Por Alejandro Arredondo
La reciente inclusión de la República Dominicana en un informe de la Oficina del Representante Comercial de Estados Unidos (USTR) ha generado preocupación y, sobre todo, confusión en diversos sectores económicos del país.
Sin embargo, es importante aclarar un aspecto fundamental: Estados Unidos no está acusando a la República Dominicana de producir o exportar bienes elaborados mediante trabajo forzoso.

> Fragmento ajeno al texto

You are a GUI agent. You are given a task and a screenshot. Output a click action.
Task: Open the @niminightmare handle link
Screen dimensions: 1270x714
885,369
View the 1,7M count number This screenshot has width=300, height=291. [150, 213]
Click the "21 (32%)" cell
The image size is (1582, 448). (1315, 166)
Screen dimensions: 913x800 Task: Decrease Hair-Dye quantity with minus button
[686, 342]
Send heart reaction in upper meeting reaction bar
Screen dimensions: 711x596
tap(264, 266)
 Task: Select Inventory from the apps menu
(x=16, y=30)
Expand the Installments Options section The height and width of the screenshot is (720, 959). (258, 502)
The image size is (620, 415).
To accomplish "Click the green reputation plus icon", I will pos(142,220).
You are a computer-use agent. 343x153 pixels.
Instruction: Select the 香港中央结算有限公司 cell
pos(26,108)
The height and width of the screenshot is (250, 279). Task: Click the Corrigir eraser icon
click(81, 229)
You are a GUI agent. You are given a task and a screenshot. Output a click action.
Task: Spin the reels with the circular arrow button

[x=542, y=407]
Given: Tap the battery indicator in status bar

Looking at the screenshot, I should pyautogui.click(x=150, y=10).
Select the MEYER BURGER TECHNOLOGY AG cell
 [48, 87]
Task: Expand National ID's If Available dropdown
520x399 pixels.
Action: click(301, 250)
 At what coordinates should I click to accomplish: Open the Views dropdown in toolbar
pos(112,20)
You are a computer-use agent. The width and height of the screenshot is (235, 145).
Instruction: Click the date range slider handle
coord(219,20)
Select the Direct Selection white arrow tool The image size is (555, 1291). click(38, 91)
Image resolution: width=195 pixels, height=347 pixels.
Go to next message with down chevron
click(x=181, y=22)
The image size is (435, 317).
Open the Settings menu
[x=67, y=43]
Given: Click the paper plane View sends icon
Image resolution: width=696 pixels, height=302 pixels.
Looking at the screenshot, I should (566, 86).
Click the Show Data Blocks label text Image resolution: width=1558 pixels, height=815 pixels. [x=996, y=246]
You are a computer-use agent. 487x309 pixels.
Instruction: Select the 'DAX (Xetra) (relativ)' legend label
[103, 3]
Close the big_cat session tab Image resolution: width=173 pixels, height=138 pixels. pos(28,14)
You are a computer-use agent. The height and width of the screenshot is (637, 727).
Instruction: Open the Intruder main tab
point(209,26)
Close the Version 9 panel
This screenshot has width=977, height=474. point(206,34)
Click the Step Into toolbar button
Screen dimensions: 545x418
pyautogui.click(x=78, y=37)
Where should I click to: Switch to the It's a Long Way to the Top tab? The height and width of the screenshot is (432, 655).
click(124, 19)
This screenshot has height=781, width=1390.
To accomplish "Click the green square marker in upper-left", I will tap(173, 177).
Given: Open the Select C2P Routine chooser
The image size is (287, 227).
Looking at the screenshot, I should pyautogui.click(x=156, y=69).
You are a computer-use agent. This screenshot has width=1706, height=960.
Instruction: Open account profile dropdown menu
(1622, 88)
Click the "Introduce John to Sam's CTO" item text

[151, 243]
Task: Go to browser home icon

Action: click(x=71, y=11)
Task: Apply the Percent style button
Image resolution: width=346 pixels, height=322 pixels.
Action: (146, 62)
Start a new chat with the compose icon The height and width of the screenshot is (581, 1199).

Lo que realmente señala el informe es que el país forma parte de un grupo de economías que, según la evaluación estadounidense, no han implementado o aplicado de manera suficientemente efectiva mecanismos para impedir la importación y comercialización de productos provenientes de terceros países donde sí podrían existir prácticas de trabajo forzoso.
Esta diferencia es crucial.
No se trata de una acusación contra la producción dominicana ni contra nuestras zonas francas. Se trata de un cuestionamiento sobre los controles aplicados a las cadenas globales de suministro y al comercio internacional que pasa por nuestros mercados.
¿Por qué esto es importante?
Porque Estados Unidos ha planteado la posibilidad de aplicar aranceles adicionales de entre un 10 % y un 12.5 % a países que no cumplan adecuadamente con estas disposiciones.
Para una economía como la dominicana, altamente vinculada al mercado estadounidense, esta situación merece una atención prioritaria.
Durante el año 2025, las exportaciones dominicanas superaron los US$16,000 millones y una parte significativa de ellas tuvo como destino Estados Unidos. Solo las zonas francas exportaron alrededor de US$8,500 millones, de los cuales más de US$6,000 millones fueron enviados al mercado estadounidense.
Estamos hablando de nuestro principal socio comercial, del principal destino de nuestras exportaciones y de uno de los mayores generadores de empleos formales vinculados al sector exportador.
Por eso, más allá de la discusión jurídica, estamos frente a un asunto de competitividad, reputación país y acceso a mercados.
También es importante entender el trasfondo geopolítico de esta medida.
Estados Unidos busca endurecer los controles sobre productos procedentes de economías donde existen denuncias de trabajo forzoso, particularmente en algunas regiones de Asia. Desde la perspectiva estadounidense, estos bienes representan una forma de competencia desleal porque se producen bajo condiciones laborales que reducen artificialmente los costos de producción.
En consecuencia, Washington está trasladando mayores exigencias a sus socios comerciales para garantizar la trazabilidad y transparencia de las cadenas de suministro.
La buena noticia es que distintos sectores han reiterado que en la República Dominicana no existe evidencia de una práctica sistemática de trabajo forzoso y que el país ha fortalecido durante años su legislación laboral, los mecanismos de inspección y la protección de los trabajadores.
No obstante, este episodio debe servir como una alerta.
La República Dominicana necesita continuar fortaleciendo los controles aduaneros, la supervisión de las cadenas de suministro y la certificación del origen de los productos que ingresan al país.
No se trata únicamente de cumplir con una exigencia internacional; se trata de proteger nuestras exportaciones, preservar miles de empleos y mantener la confianza de nuestros principales socios comerciales.
Porque en la economía global de hoy, la competitividad ya no depende solamente del precio o la calidad de los productos.
También depende de la transparencia, la trazabilidad y el cumplimiento de estándares internacionales.
El autor es economista y especialista en comercio exterior.